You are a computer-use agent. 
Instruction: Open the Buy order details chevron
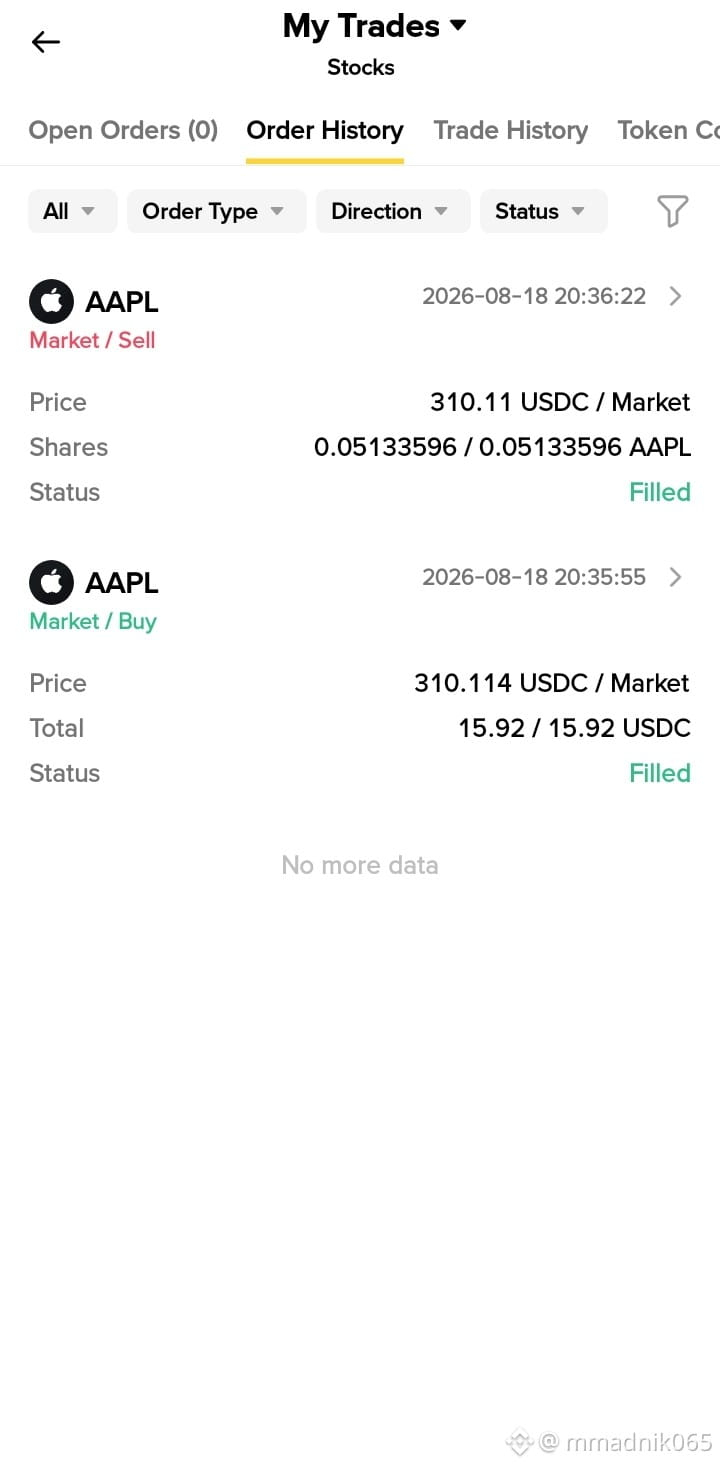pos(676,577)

--

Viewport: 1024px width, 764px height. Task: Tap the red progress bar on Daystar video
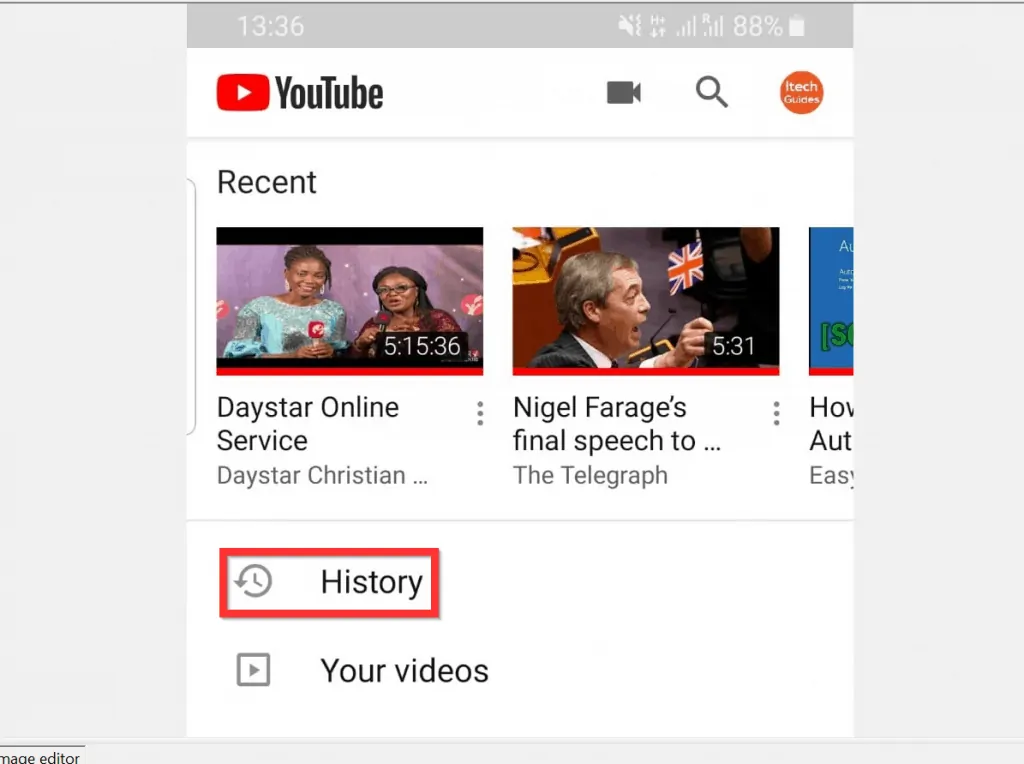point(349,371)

...

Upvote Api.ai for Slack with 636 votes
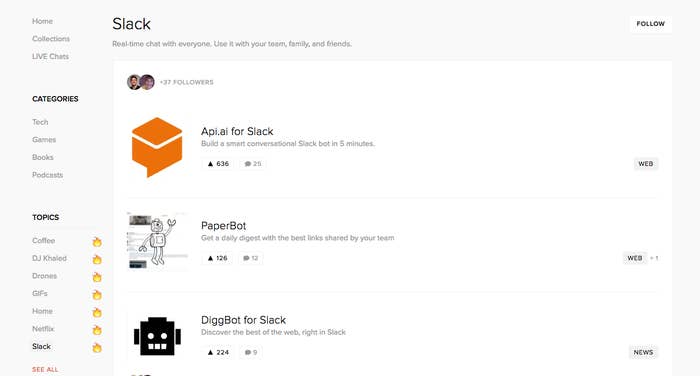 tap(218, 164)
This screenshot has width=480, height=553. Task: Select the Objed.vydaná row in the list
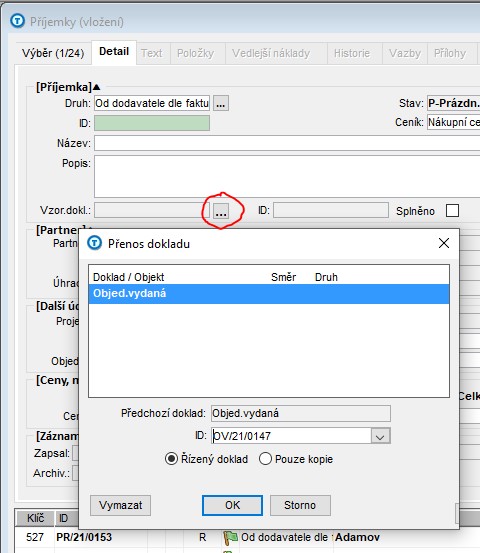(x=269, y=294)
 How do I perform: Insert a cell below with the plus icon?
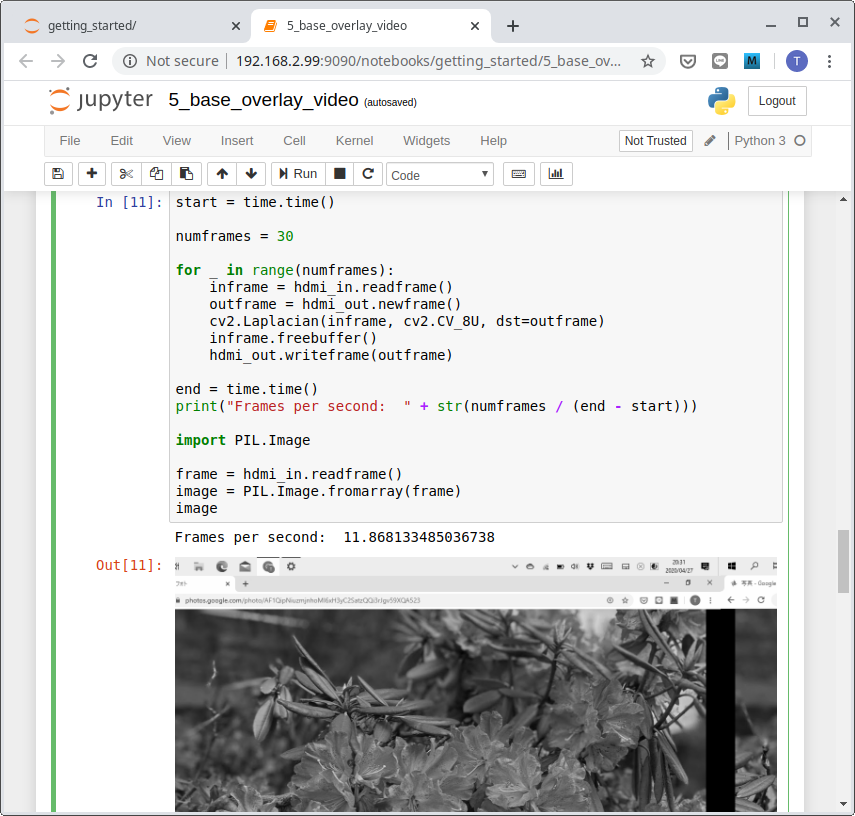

◆ What you should do: What is needed is an exact copy of the lines above from the one with "Upvote Api.ai for Slack with 636 votes" to the one with "How do I perform: Insert", both ends kept, and nothing more; please leave the pictures out.

◆ Answer section:
Upvote Api.ai for Slack with 636 votes
 tap(218, 164)
This screenshot has width=480, height=553. Task: Select the Objed.vydaná row in the list
(x=269, y=294)
 How do I perform: Insert a cell below with the plus icon?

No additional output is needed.